» Reading passage:

Addendum, posted April 20, 2007 – 9:21am Jim Sleeper said:

A word, if I may, to readers who think that the Schumer case must have been more substantial than I report — that he must have been doing something terribly wrong if all this prosecuting and muckraking was going on around him.

The story isn’t about my picking up some impressions from lunching with the muckrakers or from being with someone who worked for their target. It’s more about what provoked me and others, in the American Lawyer, The New York Law Journal, the Columbia Journalism Review, and New York magazine, to publish the analyses that are mentioned or quoted in my account.

And it’s about the facts, the details, which I couldn’t have laid out fully in this essay. That’s a limitation inherent in all journalism, even the longest investigative piece: At some point, you have to decide whether to trust that the writer has done what lawyers call “due diligence” and has marshalled the facts responsibly.

» Exercise inputs:
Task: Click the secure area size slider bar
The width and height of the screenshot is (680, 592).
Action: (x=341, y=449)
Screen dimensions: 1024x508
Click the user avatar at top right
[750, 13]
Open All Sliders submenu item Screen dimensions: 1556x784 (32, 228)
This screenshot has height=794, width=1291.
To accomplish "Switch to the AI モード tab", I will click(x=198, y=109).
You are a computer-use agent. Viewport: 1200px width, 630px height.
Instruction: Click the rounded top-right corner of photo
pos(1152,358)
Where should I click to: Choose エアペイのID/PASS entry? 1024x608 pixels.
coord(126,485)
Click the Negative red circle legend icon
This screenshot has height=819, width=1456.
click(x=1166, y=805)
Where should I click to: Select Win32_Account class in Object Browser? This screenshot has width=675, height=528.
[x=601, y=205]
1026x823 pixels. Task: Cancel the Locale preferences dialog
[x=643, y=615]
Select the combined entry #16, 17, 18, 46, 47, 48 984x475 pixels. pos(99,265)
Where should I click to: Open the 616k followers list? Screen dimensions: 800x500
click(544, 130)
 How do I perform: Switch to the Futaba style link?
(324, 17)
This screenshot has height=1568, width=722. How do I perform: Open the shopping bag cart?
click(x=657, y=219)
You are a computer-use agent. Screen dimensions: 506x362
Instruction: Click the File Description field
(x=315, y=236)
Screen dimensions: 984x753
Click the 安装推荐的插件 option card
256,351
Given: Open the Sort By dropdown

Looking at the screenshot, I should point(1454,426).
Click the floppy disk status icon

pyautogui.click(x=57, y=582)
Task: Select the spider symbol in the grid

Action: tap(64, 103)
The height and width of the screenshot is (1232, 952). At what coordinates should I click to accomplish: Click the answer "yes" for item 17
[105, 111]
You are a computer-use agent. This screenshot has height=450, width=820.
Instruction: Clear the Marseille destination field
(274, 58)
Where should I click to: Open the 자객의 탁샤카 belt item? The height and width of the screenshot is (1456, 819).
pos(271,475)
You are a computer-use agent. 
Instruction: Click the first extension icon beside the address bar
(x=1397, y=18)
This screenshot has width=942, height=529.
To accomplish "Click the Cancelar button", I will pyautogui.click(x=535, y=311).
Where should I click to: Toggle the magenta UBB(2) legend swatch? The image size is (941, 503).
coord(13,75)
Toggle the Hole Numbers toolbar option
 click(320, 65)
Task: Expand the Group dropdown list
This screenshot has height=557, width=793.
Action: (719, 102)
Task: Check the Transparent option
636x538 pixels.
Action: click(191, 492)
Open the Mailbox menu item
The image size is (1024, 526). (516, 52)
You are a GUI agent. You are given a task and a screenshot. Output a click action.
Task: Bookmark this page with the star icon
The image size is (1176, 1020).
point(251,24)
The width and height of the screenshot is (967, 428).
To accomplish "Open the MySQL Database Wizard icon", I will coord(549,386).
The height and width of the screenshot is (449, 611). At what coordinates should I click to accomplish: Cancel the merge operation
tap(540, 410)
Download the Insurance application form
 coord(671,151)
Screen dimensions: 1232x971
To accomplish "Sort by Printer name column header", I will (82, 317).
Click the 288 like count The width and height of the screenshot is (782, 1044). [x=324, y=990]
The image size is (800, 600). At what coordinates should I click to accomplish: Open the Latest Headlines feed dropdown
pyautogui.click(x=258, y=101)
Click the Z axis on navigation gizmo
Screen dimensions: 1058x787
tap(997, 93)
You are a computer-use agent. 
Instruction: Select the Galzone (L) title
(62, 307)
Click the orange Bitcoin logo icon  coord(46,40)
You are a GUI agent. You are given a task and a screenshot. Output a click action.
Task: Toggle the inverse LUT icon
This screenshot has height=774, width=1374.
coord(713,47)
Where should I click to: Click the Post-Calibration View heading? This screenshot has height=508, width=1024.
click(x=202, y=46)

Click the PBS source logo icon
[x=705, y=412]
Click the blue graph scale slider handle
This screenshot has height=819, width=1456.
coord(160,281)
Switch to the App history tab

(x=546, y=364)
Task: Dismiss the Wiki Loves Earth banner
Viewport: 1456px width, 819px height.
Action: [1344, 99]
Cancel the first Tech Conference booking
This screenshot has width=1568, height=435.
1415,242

» Task instructions:
1. Reproduce the addendum word for word, starting at "The story isn’t" and continuing up to and including "the facts responsibly.".
2. In the listing, transcribe every line from the line with "This screenshot has height=1568, width=722." up to and including the line with "Action: tap(64, 103)".

» Full solutions:
1.
The story isn’t about my picking up some impressions from lunching with the muckrakers or from being with someone who worked for their target. It’s more about what provoked me and others, in the American Lawyer, The New York Law Journal, the Columbia Journalism Review, and New York magazine, to publish the analyses that are mentioned or quoted in my account.

And it’s about the facts, the details, which I couldn’t have laid out fully in this essay. That’s a limitation inherent in all journalism, even the longest investigative piece: At some point, you have to decide whether to trust that the writer has done what lawyers call “due diligence” and has marshalled the facts responsibly.

2.
This screenshot has height=1568, width=722. How do I perform: Open the shopping bag cart?
click(x=657, y=219)
You are a computer-use agent. Screen dimensions: 506x362
Instruction: Click the File Description field
(x=315, y=236)
Screen dimensions: 984x753
Click the 安装推荐的插件 option card
256,351
Given: Open the Sort By dropdown

Looking at the screenshot, I should point(1454,426).
Click the floppy disk status icon

pyautogui.click(x=57, y=582)
Task: Select the spider symbol in the grid

Action: tap(64, 103)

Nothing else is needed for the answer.